Overloaded function templates with reference parameters

Question

template <typename T> void f(T&) {}
template <typename T> void f(T&&) {}
int main()
{
    int x;
    f(x);   //ambiguous
}

Why is this call ambiguous? The first template specialization is f<int>(int&), and the second is f<int&>(int&). As the parameters are the same, the function template, which is more specialzed according to the partial ordering rules, is better. Then according to Standard 14.8.2.4/9

If, for a given type, deduction succeeds in both directions (i.e., the types are identical after the transformations above) and both P and A were reference types (before being replaced with the type referred to above):
— if the type from the argument template was an lvalue reference and the type from the parameter template was not, the argument type is considered to be more specialized than the other; ...

The first template has T& and the second has T&&, so the first should be more specialized. What is wrong here?

---

Edit: This code is tested in g++ 4.6.1 and VC++ 2010 Express, both give the ambiguous error.

Answer 1

Guideline:

Do not overload:

template <typename T> void f(T&) {}
template <typename T> void f(T&&) {}

Reason:

There is a special template deduction rule for the pattern:

template <typename T> void f(T&&) {}

This rule exists in order to enable so called "perfect forwarding". It helps things like bind and make_shared forward their arguments perfectly, preserving both cv-qualifiers and "value category" (lvalue/rvalue-ness).

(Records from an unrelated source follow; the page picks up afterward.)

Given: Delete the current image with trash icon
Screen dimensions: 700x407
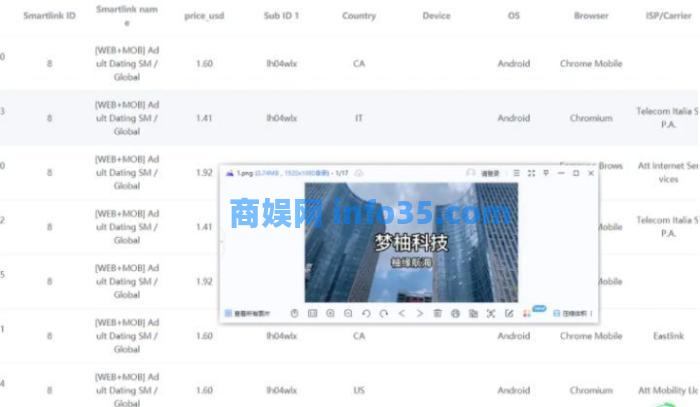Looking at the screenshot, I should pyautogui.click(x=437, y=314).
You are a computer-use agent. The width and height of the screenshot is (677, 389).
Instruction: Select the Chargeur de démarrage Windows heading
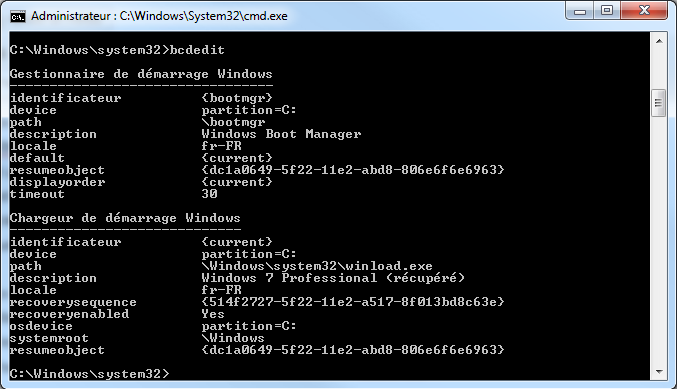click(125, 218)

This special rule says that when f(T&&) is called with an lvalue parameter (e.g. int), that T gets deduced as an lvalue reference (e.g. int&) instead of int. And an rvalue reference to lvalue reference to int collapses down to just lvalue reference to int. I.e.

f(x)

calls

f<int&>(int& && x);

which simplifies to:

f<int&>(int& x);

Edit

This is not more or less specialized than f<int>(int&).

Thanks to Johannes Schaub for the correction (see comments).

Solution:

You can do whatever you want with the single function:

template <typename T> void f(T&&) {}

If T deduces as an lvalue reference, do whatever you wanted to do in your first overload, otherwise do whatever you wanted to do in your second overload:

template <class T> void f_imp(T&, std::true_type) {std::cout << "lvalue\n";}
template <class T> void f_imp(T&&, std::false_type) {std::cout << "rvalue\n";}

template <typename T> void f(T&& x)
{
     f_imp(std::forward<T>(x), std::is_lvalue_reference<T>());
}

And use std::forward to perfectly forward x to the implementation-detail function.

Answer 2

Your interpretation of the standard appears to be correct.

template <typename T> void f(T&) {}  // #1
template <typename T> void f(T&&) {} // #2

In #1, T is successfully deduced as int, and in #2, T is successfully deduced as int&, so partial ordering is performed to select the function to call. During partial ordering for the call f(x), the types of the first (only, in this case) argument will be ordered ([temp.deduct.partial]/3 bullet 1). During deduction in both directions, type P will be T, and type A will be a synthesized type representing T ([temp.deduct.partial]/5), so deduction succeeds in both directions.

As you observed, [temp.deduct.partial]/9 then applies, and says that #1's first argument is more specialized. Therefore, by [temp.deduct.partial]/10, #1 is selected as the most-specialized template and its specialization is the result of overload resolution.

You didn't mention which compiler you are using. I assume it's g++ -- this appears to be a bug in that compiler (I've tested versions between 4.4.3 and 4.7, and they all reject this code). clang accepts your code, and calls the f(T &) overload as you expected.